Forcing staff to have a COVID jab could prove counterproductive

16th April 2021 about a 3 minute read
"For me, the scientific evidence in favour of vaccination is overwhelming, but the evidence in favour of making it compulsory is less convincing."

The government is launching a five week consultation over whether it should be a condition of employment that care home staff working with vulnerable elderly people have a COVID-19 vaccination.

This consultation is important. I don’t believe it’s right to force people to have a vaccine. I would also hope those providing care would choose to have this vaccine.

I’m pretty clear that mandating the vaccine is a step too far. We need to stick with persuasion to get staff on board with this. For one thing there’s no evidence that compulsion would achieve higher immunisation rates.

It could well lead to people quitting their jobs. It’s hard enough being a front line care worker as it is without being forced to have a COVID jab.

Many older people (including those in care homes) receive care from multi-agency staff and in different locations and settings. If vaccination is made compulsory for care home staff, what about NHS staff and domiciliary care workers who deal with elderly patients and clients? There’s little logic in only focusing on one staff group in relation to mandated vaccinations.

Logic and persuasion

Compulsion is too blunt an instrument. It is surely better to use logic and persuasion to achieve the desired result. Having said that the message does not seem to be getting through in some areas.

Latest figures suggest that about a quarter of care staff have not been vaccinated, rising to 40% in parts of London, Manchester and Luton.

Data released last month for the London borough of Lambeth revealed that only 43% of care home workers have been vaccinated. That is the lowest rate of any borough in England. According to SAGE 80% of staff and 90% of residents need to be vaccinated to achieve herd immunity. Statistics like that highlight why the Government is considering drastic action.

Some ministers – for example the health secretary – still lean towards the idea of compulsion for staff. Matt Hancock has spoken about the duty of care on the part of the workforce not to pass on the disease to vulnerable clients.
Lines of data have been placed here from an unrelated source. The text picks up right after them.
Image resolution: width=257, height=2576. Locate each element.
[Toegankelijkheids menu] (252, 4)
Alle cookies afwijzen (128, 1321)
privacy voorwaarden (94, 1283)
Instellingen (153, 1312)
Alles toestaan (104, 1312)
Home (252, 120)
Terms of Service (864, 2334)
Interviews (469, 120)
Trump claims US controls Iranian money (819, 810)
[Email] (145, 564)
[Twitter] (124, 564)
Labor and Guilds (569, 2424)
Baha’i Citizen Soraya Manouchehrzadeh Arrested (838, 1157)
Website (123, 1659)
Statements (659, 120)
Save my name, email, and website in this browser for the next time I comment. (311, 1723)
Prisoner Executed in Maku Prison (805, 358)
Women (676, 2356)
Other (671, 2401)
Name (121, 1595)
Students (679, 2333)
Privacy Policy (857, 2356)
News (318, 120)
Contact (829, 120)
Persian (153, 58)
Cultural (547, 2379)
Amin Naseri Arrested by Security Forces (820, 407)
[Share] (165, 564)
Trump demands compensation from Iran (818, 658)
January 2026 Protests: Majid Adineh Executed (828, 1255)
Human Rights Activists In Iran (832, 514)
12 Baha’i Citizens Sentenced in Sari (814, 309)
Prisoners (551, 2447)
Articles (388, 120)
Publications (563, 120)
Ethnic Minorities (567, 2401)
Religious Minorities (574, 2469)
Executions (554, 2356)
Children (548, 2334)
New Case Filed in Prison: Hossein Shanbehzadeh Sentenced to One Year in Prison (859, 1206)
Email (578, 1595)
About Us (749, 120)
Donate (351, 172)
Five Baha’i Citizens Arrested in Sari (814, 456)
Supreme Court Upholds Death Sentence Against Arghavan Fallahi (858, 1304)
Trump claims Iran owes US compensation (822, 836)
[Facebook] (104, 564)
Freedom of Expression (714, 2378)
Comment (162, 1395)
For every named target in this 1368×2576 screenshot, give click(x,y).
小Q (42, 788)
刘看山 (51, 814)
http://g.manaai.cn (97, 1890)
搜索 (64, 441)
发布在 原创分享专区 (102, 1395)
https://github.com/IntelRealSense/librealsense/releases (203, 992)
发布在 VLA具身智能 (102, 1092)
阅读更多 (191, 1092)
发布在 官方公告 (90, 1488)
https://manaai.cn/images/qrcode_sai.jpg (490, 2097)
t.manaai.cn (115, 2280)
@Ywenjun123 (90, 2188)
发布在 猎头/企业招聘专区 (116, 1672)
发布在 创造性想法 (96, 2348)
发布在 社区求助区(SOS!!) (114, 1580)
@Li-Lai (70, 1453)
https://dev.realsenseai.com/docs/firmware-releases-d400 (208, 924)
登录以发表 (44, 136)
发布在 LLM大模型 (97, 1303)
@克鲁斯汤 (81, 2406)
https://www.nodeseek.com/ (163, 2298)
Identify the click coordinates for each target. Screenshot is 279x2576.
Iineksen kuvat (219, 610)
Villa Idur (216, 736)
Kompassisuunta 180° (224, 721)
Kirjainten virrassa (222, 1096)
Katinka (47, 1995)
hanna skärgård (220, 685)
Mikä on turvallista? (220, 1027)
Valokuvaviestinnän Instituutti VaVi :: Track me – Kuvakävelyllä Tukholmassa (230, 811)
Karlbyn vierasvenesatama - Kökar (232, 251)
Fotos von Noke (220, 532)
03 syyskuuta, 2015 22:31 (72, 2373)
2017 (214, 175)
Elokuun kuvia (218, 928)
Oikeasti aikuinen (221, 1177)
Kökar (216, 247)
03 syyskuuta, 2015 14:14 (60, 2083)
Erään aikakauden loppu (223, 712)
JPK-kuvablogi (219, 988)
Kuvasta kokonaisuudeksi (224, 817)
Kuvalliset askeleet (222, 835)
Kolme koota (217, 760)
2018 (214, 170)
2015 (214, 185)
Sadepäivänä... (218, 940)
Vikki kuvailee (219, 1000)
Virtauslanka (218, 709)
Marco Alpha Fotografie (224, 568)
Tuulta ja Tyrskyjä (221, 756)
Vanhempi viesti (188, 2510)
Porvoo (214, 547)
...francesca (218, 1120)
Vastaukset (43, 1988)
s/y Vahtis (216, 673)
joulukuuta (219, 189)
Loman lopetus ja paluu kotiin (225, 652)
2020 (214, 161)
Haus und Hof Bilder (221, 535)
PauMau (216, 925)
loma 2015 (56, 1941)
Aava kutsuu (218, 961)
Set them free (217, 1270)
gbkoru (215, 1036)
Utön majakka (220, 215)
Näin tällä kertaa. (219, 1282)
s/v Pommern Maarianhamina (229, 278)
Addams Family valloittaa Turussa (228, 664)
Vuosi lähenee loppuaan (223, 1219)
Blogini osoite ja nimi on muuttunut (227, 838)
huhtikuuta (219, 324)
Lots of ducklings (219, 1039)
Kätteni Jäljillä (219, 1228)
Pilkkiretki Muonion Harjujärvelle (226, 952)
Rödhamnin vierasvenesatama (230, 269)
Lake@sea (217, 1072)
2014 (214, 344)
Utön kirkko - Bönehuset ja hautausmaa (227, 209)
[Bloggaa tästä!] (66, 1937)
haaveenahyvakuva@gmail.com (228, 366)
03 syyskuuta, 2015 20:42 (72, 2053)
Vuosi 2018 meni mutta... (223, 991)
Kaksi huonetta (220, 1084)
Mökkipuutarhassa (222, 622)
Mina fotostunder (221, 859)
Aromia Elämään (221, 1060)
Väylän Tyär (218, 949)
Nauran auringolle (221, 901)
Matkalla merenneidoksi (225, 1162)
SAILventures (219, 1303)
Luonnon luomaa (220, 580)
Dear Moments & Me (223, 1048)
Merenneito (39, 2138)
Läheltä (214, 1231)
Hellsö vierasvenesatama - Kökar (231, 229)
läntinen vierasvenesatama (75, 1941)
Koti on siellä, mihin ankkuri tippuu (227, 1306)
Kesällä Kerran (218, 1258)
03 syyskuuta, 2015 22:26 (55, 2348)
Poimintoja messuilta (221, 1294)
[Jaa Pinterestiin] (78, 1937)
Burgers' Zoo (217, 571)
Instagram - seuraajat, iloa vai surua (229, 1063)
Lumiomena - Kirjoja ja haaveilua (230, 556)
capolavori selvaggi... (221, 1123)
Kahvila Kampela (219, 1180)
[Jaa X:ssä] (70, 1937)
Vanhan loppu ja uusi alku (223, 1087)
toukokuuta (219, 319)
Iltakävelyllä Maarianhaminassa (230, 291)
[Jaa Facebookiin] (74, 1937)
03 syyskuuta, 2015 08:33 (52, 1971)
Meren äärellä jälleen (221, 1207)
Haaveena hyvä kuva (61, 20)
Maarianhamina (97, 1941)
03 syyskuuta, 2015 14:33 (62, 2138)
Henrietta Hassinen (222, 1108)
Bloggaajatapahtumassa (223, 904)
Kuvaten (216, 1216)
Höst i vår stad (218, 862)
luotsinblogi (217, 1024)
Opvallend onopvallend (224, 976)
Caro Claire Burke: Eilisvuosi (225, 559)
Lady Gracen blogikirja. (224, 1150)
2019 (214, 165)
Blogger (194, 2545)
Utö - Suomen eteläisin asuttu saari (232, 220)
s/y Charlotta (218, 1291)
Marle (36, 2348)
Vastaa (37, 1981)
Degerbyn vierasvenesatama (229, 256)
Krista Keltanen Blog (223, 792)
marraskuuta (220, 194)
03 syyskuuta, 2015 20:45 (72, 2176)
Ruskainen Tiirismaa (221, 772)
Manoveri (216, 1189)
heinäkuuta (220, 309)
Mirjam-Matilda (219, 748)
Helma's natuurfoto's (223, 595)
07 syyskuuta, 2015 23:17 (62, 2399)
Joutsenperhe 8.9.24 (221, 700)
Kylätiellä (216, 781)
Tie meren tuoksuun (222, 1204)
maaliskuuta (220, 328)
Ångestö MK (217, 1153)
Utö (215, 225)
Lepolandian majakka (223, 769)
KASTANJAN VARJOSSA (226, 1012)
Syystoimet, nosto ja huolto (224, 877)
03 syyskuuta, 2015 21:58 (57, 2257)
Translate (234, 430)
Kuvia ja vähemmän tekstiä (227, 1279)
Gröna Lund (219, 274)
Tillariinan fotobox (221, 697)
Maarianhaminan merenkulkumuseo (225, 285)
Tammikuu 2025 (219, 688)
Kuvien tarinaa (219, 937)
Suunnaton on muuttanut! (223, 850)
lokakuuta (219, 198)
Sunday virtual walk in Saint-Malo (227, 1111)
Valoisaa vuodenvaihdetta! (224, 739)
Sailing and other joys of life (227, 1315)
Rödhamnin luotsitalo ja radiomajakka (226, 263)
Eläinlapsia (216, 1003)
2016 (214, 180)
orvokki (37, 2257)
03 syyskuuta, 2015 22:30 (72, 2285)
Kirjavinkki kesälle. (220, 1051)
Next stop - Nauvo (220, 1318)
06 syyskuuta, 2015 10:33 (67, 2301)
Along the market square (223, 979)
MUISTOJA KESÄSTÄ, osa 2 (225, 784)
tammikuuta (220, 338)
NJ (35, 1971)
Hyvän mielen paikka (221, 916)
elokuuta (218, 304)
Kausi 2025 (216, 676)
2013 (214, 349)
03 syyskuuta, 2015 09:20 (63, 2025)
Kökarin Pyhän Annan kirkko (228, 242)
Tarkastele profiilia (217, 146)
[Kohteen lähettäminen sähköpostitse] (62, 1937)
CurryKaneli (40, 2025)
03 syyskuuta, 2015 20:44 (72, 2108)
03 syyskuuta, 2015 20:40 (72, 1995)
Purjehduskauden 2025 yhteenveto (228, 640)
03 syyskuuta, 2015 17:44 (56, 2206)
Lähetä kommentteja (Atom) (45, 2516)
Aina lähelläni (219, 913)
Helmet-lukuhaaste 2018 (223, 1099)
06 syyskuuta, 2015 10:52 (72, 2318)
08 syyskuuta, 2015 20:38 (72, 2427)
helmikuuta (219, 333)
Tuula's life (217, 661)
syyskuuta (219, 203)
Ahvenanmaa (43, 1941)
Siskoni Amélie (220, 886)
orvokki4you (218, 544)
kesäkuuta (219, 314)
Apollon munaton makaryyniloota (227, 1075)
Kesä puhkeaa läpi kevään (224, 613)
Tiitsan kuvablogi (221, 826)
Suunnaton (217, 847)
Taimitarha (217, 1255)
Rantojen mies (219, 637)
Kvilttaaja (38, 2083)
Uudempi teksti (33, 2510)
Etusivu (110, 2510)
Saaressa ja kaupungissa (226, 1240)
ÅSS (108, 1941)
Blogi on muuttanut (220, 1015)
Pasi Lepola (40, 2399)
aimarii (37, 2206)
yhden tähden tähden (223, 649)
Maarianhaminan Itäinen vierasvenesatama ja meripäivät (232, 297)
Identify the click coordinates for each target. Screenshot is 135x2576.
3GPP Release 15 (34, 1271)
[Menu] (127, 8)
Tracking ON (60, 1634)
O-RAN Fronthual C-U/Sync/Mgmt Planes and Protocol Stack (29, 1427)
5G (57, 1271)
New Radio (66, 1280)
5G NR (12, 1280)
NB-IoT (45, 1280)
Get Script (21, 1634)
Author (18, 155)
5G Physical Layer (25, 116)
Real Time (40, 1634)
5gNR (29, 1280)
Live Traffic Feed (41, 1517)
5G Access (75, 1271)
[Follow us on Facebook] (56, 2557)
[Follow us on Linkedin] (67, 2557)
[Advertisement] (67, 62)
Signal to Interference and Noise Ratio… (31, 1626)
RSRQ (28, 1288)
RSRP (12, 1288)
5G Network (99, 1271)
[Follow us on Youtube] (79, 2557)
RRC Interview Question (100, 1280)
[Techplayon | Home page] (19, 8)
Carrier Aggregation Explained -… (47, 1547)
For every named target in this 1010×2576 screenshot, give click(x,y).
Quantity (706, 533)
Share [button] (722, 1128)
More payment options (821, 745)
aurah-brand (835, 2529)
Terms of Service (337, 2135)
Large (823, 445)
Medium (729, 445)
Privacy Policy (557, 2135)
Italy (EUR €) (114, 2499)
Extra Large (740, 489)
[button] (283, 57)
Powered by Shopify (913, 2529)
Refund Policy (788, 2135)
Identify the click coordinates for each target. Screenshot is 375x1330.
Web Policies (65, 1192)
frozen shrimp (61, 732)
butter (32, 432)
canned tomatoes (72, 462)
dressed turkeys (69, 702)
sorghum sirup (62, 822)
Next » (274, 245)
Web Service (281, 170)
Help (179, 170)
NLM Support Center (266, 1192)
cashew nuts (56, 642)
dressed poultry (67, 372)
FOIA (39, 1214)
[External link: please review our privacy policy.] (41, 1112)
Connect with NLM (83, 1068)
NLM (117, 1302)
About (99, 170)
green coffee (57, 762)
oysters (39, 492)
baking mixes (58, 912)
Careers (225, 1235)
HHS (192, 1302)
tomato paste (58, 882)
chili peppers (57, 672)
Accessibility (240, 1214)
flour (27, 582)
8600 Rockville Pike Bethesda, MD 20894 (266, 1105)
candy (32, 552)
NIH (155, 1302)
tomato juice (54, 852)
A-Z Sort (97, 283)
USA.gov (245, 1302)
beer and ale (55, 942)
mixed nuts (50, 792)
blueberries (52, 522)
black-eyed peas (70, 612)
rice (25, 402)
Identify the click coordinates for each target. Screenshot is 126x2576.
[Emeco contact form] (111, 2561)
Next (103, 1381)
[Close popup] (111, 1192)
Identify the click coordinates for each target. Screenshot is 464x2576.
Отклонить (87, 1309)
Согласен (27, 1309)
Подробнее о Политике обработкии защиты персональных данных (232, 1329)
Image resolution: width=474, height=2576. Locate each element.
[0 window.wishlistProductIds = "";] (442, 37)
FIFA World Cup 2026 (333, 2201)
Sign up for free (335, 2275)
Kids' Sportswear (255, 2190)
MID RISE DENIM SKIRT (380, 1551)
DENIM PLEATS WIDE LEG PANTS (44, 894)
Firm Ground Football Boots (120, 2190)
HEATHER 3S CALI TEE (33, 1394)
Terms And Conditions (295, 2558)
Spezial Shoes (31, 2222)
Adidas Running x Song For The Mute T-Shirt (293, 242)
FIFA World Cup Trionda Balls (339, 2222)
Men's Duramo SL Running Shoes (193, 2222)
But there is opposition to the idea. The National Care Forum’s Vic Rayner has highlighted fears over the potential to drive people out of the profession. And of course there’s a danger it could lead to protracted legal wrangles from staff who lose their jobs.

The way the government handles this consultation exercise is vital and it’s important that those responding are listened to. I would urge people to have their say.

For me, the scientific evidence in favour of vaccination is overwhelming, but the evidence in favour of making it compulsory is less convincing.